* **EXERCISE AIM**
In the listing below, lines with the string "Harrisburg" are to be counted; the number is the entire reply.

* **THE DATA**
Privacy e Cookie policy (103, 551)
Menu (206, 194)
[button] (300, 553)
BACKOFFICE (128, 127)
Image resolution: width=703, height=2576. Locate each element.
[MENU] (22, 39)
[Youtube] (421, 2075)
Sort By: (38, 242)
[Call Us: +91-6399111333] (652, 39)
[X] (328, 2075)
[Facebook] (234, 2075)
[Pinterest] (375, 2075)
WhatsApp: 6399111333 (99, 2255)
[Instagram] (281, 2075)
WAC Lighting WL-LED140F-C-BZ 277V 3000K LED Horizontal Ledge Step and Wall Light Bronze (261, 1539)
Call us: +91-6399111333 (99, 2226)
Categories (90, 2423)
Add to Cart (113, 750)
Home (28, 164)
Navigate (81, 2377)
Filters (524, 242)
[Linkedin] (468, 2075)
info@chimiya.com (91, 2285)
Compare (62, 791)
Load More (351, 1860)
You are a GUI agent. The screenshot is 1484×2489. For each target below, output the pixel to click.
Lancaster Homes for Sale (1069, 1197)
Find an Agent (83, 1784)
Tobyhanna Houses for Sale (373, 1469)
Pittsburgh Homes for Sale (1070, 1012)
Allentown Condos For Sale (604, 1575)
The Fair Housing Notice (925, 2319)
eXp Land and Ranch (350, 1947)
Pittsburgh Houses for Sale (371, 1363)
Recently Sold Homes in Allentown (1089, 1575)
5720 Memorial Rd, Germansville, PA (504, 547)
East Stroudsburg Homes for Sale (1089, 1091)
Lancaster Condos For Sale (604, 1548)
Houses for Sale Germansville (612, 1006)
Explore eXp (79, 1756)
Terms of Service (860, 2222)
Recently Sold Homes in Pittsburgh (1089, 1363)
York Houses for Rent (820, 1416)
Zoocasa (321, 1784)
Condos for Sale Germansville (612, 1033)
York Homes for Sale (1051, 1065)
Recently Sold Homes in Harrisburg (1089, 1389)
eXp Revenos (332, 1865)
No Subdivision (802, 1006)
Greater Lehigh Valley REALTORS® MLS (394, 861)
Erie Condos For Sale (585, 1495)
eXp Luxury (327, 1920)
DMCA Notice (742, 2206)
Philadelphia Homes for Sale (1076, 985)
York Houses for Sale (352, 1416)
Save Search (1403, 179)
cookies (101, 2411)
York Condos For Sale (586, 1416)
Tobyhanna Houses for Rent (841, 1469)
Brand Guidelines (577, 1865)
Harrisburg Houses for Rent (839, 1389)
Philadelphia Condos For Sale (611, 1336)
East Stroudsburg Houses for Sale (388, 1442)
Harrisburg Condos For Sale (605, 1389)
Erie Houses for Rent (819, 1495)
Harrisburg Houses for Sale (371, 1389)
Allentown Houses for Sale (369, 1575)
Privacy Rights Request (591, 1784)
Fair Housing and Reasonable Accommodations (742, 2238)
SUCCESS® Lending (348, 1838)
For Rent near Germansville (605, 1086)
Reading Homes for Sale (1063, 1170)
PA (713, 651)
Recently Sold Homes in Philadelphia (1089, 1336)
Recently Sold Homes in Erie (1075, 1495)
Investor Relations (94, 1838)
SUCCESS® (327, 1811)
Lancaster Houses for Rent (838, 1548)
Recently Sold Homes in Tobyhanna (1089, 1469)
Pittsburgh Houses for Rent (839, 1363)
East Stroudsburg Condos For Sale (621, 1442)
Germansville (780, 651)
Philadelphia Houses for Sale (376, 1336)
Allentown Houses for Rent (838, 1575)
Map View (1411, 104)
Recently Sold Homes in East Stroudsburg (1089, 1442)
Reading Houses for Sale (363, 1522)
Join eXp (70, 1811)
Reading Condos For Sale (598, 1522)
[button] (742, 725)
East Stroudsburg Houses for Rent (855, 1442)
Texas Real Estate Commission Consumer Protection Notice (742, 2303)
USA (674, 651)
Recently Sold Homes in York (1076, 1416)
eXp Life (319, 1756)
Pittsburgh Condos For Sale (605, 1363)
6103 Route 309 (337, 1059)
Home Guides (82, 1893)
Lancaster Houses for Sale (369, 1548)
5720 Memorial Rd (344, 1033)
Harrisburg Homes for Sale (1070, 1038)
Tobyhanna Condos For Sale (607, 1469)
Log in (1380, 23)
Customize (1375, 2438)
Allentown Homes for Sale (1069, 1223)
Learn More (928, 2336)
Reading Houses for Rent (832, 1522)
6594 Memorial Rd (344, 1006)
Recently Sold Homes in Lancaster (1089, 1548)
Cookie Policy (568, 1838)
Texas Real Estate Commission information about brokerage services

* **ANSWER BOX**
5